Study text
►

I have created a supervised learning model using LinearSVC which gave around 78% on validation dataset, after which I used XGBoost classifier which increased the accuracy to 80%. Both of these models use Tfidf Vectors with unigrams and bigrams of the pre-processed(stop words removed and stemmed text) as input. I have tried SMOTE, TruncatedSVD and SelectKBest with chi2 but they decreased the accuracy.

In terms of Machine Learning Models I have used Multinomial Naive Bayes, Random Forests, Decision Tree Classifiers. I have even tried Feed Forward Neural Networks(MLP) and Recurrent Neural Networks for the classification but still XGBoost gives the best accuracy. I have also used Topical Modeling using LDA. I generated top words for each category and tried finding cosine similarities of each test set record with all the generated top words belonging to each category, still no improvement in accuracy.

◄

Data provided
►

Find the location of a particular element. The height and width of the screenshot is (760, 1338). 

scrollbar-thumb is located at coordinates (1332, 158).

◄
►

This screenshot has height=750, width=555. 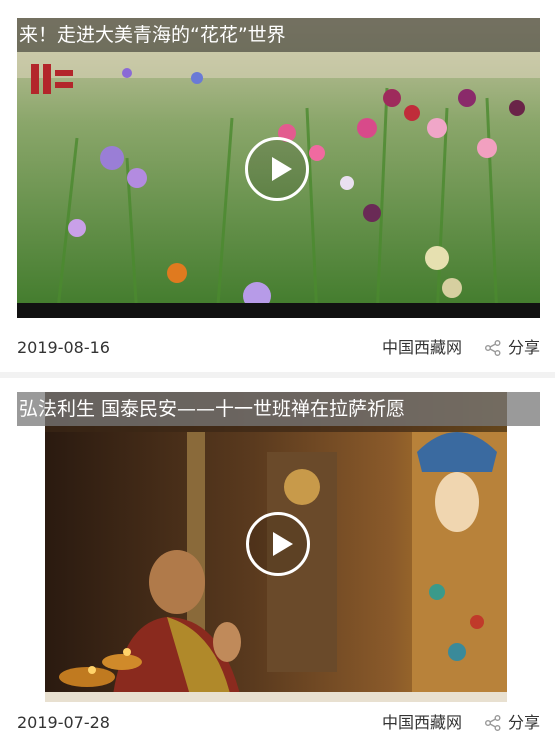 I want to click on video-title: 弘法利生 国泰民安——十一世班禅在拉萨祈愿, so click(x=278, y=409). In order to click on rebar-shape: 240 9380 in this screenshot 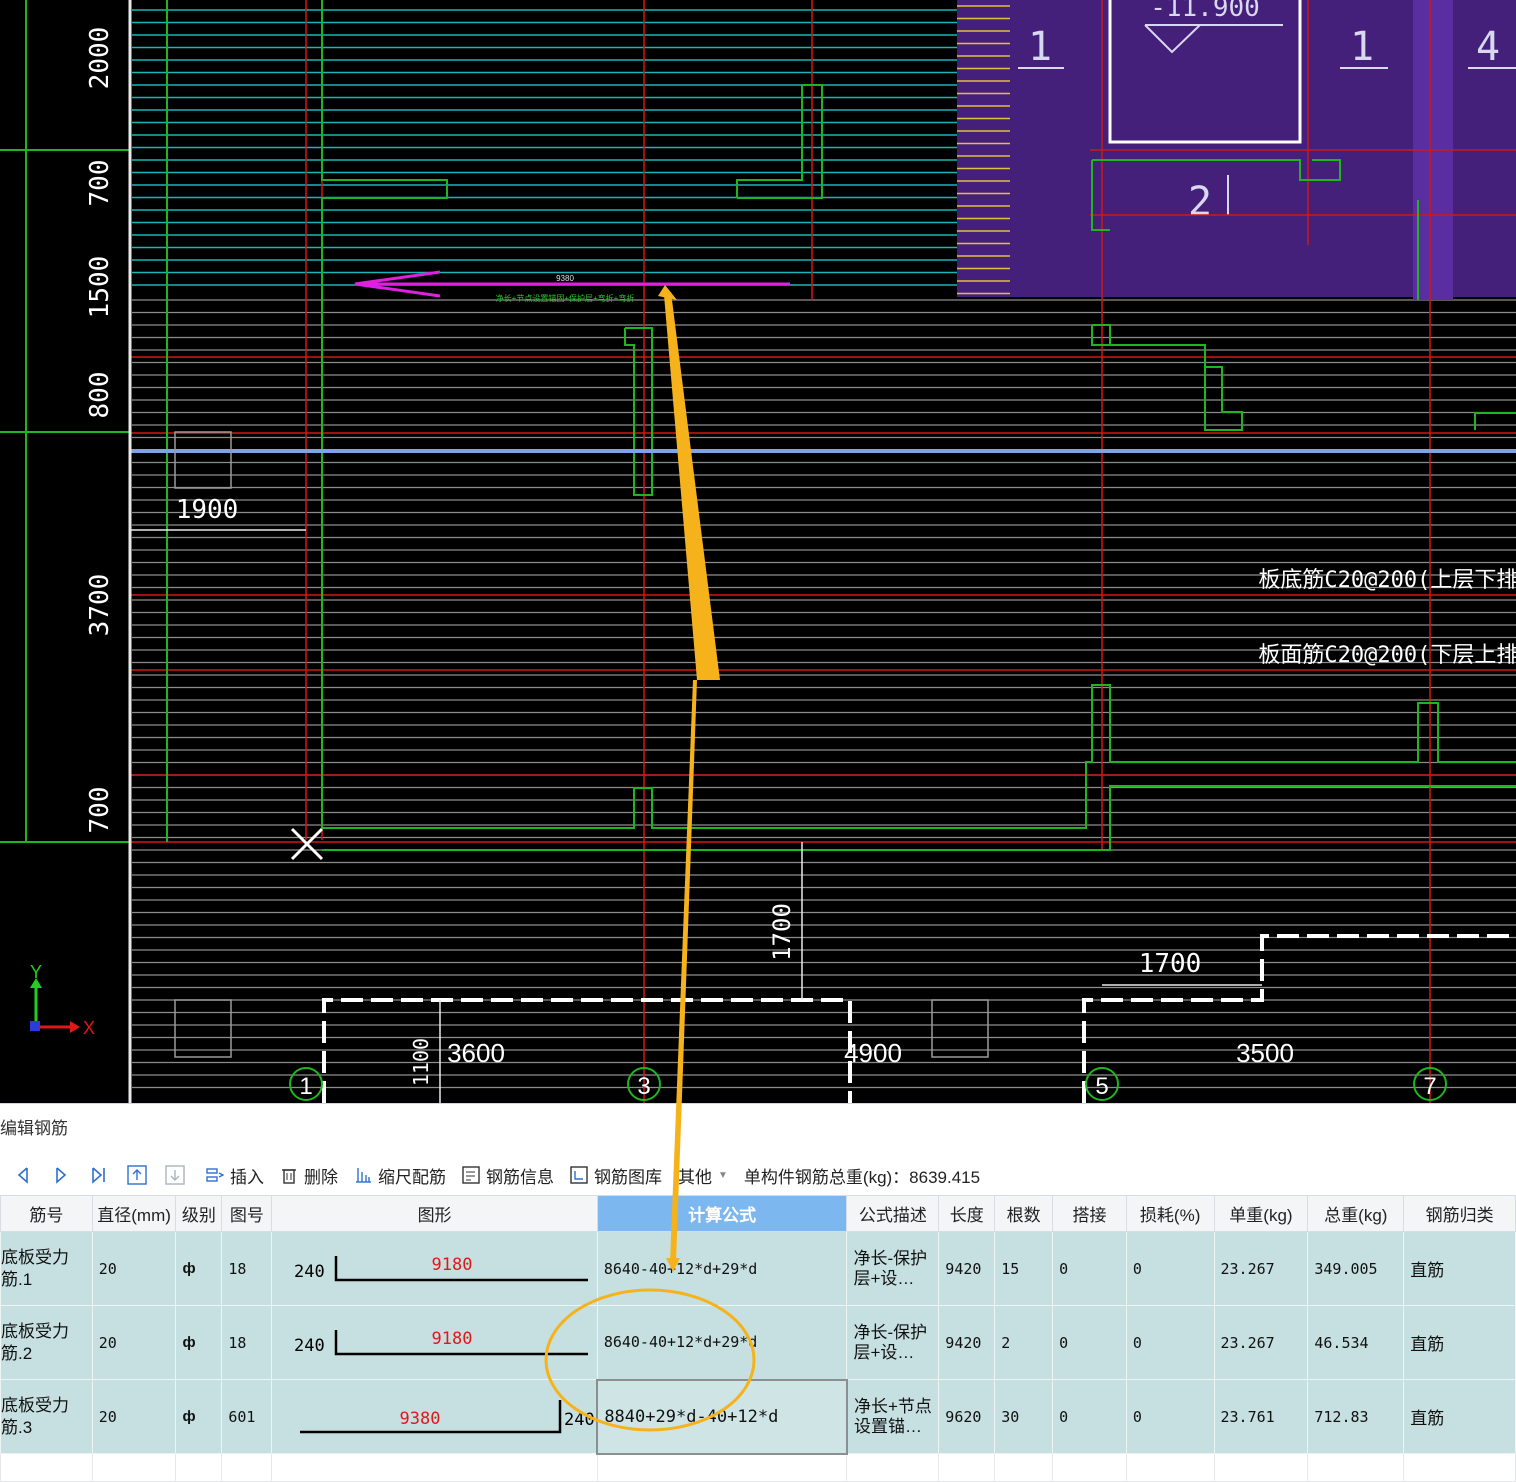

◄

Instructions for the task
Continue the passage on text classification experiments from where it stops.

Exercise output
So, my question is what kind of features should I look for? How do I extract more sophisticated features? My main objective is to increase the accuracy as the product is going to be an in-house software for the company. I am looking forward to context aware feature extraction or somehow engineer the features(add more or enhance them) to increase accuracy

PS: In the emails the customer ask for multiple actionable items, but still in the training set they are pre-classified as only one label corresponding to one of the actionable item asked in the e-mail. Plus, the data is also manually wrongly classified by the previous workers. Please suggest and approach to capture the actionable items. I Have tried using class probabilities but they don't seem like giving the right answer, plus if the person has asked for only one actionable item then also the class probabilities will indicate other. I want to capture the actionable items as per asked by User. I have tried POS-tagging for this but due to bad quality of data, it is not giving good results.

PPS: The Email data which I have is in HTML format and has threads. I tried removing previous conversation threads before training but it resulted in bad accuracy. It is very strange that the more I try to refine the data by removing unwanted contents like disclaimers, auto-response emails, replies from customer-care representatives the more the accuracy falls.

Looking forward to get some insights on how to change my approach and specifically the features.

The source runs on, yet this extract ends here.